Janie does not find complete independence as a woman until after Tea Cake's death. She returns to Eatonville with her hair down and she sits on her own porch chatting with her friend Pheoby. By the end of the novel, she has overcome traditional roles and cultivates an image of the "liberated black woman."[26]

Liberation from racial history

Janie grew up under the care of her grandmother, Nanny. Nanny's experiences as a slave and freedwoman shaped the way Nanny saw the world. She hoped to protect Janie, by forcing her to marry Logan Killicks, although he was older and not attractive. Janie followed her grandmother's advice but found that it wouldn't be as easy to love him as Nanny had suggested. African Americans believed in marriage during the early 20th century because they had been prevented from such legal protection under slavery.[27] Unhappy in her marriage to Logan, Janie runs off with Starks and commits bigamy. After the death of Starks, Janie meets Tea Cake and they fall in love. Her community thought he was a broke nobody and were suspicious of him. Tea Cake wasn't the perfect man, but he was better than the community of Eatonville had expected him to be.

Liberation from domestic violence

During the early 20th century, the African-American community asked African-American women to set aside self-realization and self-affirmation values. They imposed male-dominated values and often controlled who women married.[28] Janie suffered domestic violence in her marriages with Joe Starks and Tea Cake. Starks initially seemed to be good for Janie, but later beat her several times, in an effort to exert his authority over her.[29] Despite her husband's physical and emotional abuse, Janie did not complain, behavior that was approved by the townsmen. Domestic abuse was not entirely disapproved by the African-American community, and men thought it was acceptable to control their women this way.[30] After Starks' death, Janie was freed from his abuse. Tea Cake was kinder to her and respected her, but he was occasionally abusive toward her, such as when he beat her in order to show his dominance when another man seemed to make a pass at Janie.[31] As a result, it is only after Tea Cake's death that she is fully liberated from the threat of domestic violence.

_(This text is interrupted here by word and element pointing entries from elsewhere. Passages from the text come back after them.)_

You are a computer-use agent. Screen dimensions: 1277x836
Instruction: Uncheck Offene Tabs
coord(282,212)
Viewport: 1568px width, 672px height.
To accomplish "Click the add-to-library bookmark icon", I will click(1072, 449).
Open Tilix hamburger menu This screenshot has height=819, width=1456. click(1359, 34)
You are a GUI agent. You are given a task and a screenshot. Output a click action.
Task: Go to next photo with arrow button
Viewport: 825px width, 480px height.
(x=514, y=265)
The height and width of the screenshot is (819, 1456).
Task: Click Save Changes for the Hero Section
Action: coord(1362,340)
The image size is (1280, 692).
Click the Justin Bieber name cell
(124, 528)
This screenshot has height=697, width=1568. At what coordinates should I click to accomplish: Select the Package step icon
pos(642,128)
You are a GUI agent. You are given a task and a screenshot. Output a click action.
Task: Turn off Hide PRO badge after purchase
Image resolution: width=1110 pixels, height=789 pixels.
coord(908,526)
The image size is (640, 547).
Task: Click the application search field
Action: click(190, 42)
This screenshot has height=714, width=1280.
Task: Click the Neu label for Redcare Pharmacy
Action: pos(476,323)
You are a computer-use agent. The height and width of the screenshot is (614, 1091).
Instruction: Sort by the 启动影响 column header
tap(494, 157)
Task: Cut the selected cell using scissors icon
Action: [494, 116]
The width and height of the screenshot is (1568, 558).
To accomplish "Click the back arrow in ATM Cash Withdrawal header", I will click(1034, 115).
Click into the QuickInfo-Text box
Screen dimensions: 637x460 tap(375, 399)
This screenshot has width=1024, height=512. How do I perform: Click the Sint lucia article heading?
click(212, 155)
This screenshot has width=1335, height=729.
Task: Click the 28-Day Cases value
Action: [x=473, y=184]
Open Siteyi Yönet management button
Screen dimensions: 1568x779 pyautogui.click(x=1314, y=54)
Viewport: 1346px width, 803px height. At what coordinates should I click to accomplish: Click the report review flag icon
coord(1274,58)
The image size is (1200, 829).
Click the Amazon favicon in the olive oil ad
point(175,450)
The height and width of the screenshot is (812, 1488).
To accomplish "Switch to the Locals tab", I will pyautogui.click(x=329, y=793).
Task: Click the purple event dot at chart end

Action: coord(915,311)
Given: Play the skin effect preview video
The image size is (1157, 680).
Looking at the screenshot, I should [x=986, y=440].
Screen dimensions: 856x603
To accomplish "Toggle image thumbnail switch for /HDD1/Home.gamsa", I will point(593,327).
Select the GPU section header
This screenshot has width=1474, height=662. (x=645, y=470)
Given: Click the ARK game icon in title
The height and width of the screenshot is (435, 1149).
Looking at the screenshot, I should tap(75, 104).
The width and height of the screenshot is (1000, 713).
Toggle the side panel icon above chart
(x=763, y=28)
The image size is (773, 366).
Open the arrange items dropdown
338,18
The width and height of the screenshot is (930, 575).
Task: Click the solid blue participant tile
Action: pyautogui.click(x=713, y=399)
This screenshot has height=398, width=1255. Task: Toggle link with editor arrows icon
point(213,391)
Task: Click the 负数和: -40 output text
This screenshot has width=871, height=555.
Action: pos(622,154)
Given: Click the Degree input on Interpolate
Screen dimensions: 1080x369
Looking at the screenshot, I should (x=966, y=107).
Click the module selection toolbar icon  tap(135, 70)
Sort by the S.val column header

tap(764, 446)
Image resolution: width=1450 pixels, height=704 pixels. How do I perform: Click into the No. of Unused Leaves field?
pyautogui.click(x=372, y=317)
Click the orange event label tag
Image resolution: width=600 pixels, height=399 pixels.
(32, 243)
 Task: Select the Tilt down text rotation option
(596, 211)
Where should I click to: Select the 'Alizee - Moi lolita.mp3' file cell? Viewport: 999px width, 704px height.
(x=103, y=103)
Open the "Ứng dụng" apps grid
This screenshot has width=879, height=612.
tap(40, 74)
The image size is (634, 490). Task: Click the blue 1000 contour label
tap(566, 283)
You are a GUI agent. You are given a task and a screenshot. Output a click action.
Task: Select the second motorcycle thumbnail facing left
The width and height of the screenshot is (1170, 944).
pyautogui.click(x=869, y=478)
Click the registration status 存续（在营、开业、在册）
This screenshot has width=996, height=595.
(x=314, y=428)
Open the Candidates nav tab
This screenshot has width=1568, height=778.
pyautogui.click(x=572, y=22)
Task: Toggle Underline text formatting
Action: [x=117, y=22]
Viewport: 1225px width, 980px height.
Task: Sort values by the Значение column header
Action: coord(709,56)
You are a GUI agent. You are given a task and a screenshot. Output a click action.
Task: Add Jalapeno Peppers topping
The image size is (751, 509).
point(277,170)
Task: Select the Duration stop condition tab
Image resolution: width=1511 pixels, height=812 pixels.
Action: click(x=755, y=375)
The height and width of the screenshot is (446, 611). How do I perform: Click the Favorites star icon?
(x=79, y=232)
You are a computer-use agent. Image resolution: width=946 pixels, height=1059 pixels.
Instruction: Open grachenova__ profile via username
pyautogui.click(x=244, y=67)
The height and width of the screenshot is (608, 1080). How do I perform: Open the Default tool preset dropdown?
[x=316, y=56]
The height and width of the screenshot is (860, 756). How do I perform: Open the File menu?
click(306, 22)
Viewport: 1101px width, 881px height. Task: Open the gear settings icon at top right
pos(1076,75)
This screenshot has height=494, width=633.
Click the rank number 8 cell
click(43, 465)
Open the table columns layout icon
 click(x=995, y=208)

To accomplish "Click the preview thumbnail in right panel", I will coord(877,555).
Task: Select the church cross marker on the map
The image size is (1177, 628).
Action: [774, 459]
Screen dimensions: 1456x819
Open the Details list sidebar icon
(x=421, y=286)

Liberation from sexual norms

The early 1900s was a time in which patriarchal ideals were accepted and seen as the norm.[32] Throughout the novel, Janie on multiple occasions suffers from these ideals. In her relationships, she is being ordered around by the man, but she did not question it, whether in the kitchen or bedroom.[33] Janie in many ways expresses her growing distance from the sexual and social norms of her time. After the death of Starks, Janie goes to his funeral wearing black and formal clothes. But for Tea Cake's funeral, she wears workers' blue overalls, showing that she cared less for what society thought of her as she got older. In addition, critics say that Tea Cake was the vehicle for Janie's liberation.[34] She went from working in the kitchen and indoors to working more "manly" jobs, such as helping in the fields, fishing, and hunting. Tea Cake offered her a partnership; he didn't see her as an object to be controlled and possessed through marriage.

Value of women in a relationship

Throughout the novel, Hurston vividly displays how African American women are valued, or devalued, in their marital relationships. By doing so, she takes the reader on a journey through Janie's life and her marriages. Janie formed her initial idea of marriage off the beautiful image of unity she witnessed between a pear tree and a bee. This image and expectation sets Janie up for disappointment when it came time to marry. From her marriage to Logan Killicks to Tea Cake, Janie was forced to acknowledge where she stood as a powerless female in her relationship.[35]

Starting with her marriage to Logan, Janie was put in a place where she was expected to prove her value with hard work. On top of all the physical labor expected from her, Janie endured constant insults and physical beatings from her male counterparts. Hoping for more value, Janie decides to leave Logan and run off with Joe Starks. However, in reaction to this decision, she's only faced with more beating and devaluement. Joe expected her stay in the home, work in the kitchen, and when she was in public, Janie was expected to cover her hair and avoid conversation with the locals. With one last hope, Janie engaged in a marriage with Tea Cake, a younger man, and things finally seemed to look up for her, even though she was still expected to help in the fields and tend to her womanly duties. Overall, throughout her marriages, Janie experienced the hardships that most African American women went through at that time. From the physical labor to the physical beatings, Janie was presented with the life that a woman was expected to live. [See detailed argument and synopsis in Addison Gayle, Jr.'s article, "The Outsider"[36]]

Janie was able to feel like a woman in her third marriage with Tea Cake. In her first marriage with Logan she was being controlled by her husband. She didn't feel like a woman in her first marriage. She didn't feel any love or affection either. In her second marriage with Jody, she was able to experience independence as a woman. With Jody's death, she became in charge of the store and his property. She was able to experience freedom and an economic stable life. She learned about ownership, self determination, self ruling, and home ruling. In her last marriage with Tea Cake Janie experienced true love. But she also learned who she was as an African American woman. Throughout her marriages she learned how to value herself as a woman, an African American woman, and a hard working woman.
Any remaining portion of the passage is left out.